There is a growing interest in protein hydrolysates. It has been shown that short bioactive peptides can have higher nutritive value, for example, as antioxidants. In the characterization of protein hydrolysates, it is important to analyse the size distribution. This is challenging with techniques such as RPC, or with SDS-PAGE as small peptides are not separated efficiently according to size.
Superdex 30 Increase, in contrast, offers size separation of small proteins and peptides under native conditions. The figure to the right shows SDS-PAGE analysis of proteins extracted from lentils (lane 2) and a tryptic hydrolysate obtained from the extract (lane 3). The protein extract has been hydrolysed into small peptides, but these could not be separated efficiently. The hydrolysate sample was separated on Superdex 30 Increase, Superdex 75 Increase, and Superdex 200 Increase size exclusion chromatography columns.
The figure below shows that the hydrolysate was most efficiently separated on Superdex 30 Increase with its smaller fraction range (Mr 100 and 7000).

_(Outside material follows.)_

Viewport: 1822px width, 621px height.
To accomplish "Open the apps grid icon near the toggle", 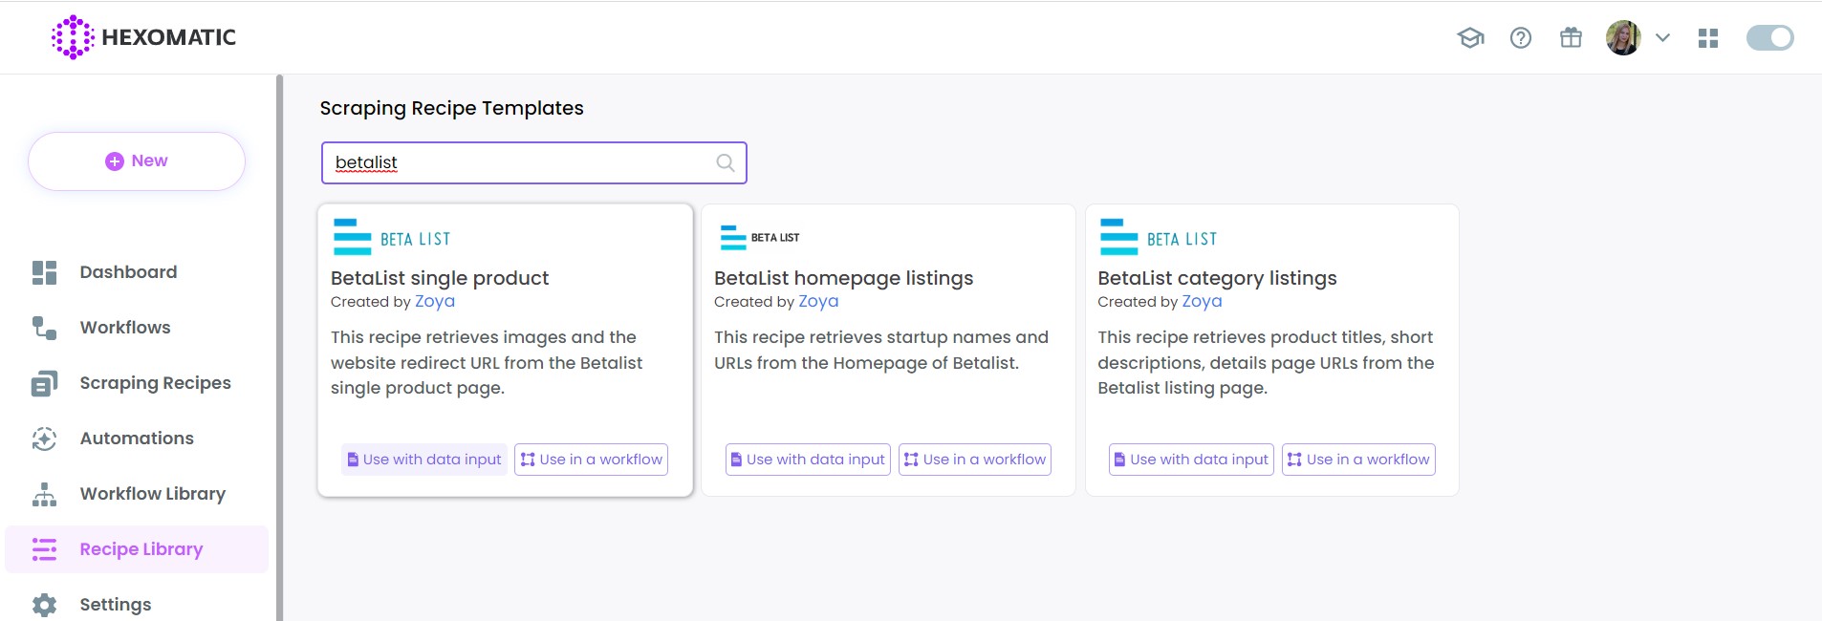I will 1710,37.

On the other hand, Superdex 75 Increase and Superdex 200 Increase are more suitable for separation of larger molecules such as the proteins extracted from the lentils.
(A) SDS-PAGE analysis of lentil extract, lane 2, and lentil hydrolysate, lane 3.

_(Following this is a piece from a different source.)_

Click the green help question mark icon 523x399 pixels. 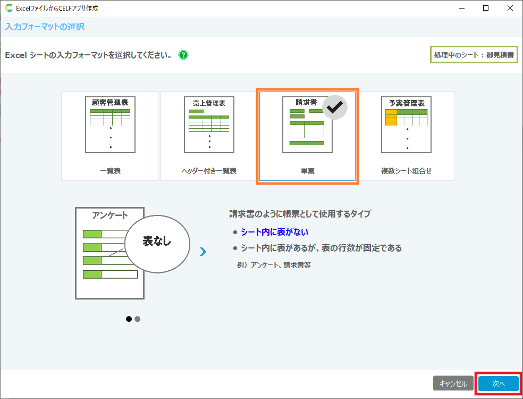pos(183,55)
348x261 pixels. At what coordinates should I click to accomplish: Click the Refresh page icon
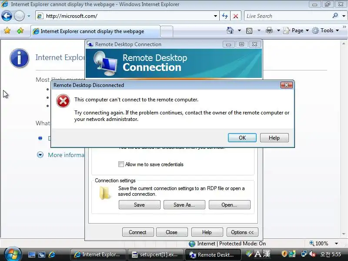pyautogui.click(x=225, y=16)
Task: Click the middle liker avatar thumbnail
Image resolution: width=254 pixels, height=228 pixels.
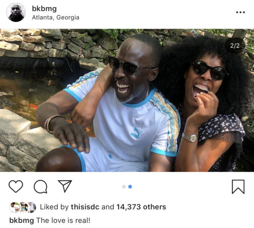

(B) Separation of a lentil hydrolysate sample on Superdex 30 Increase 10/300 GL, Superdex 75 Increase 10/300 GL, and Superdex 200 Increase 10/300. Sample: Tryptic hydrolysate from lentils; Sample volume: 50 μL; Buffer: 20 mM phosphate buffer, 280 mM NaCl, pH 7.4; Flow rate: 0.75 mL/min; Detection: 214 nm; System: HPLC.
Superdex 30 Increase SEC columns are for high resolution analysis of small biomolecules with Mr ~ 100 to ~ 7000, such as peptides.
Superdex 30 Increase is an agarose-based resin that is alkali resistant and supports cleaning-in-place (CIP) procedures which can increase column lifetime.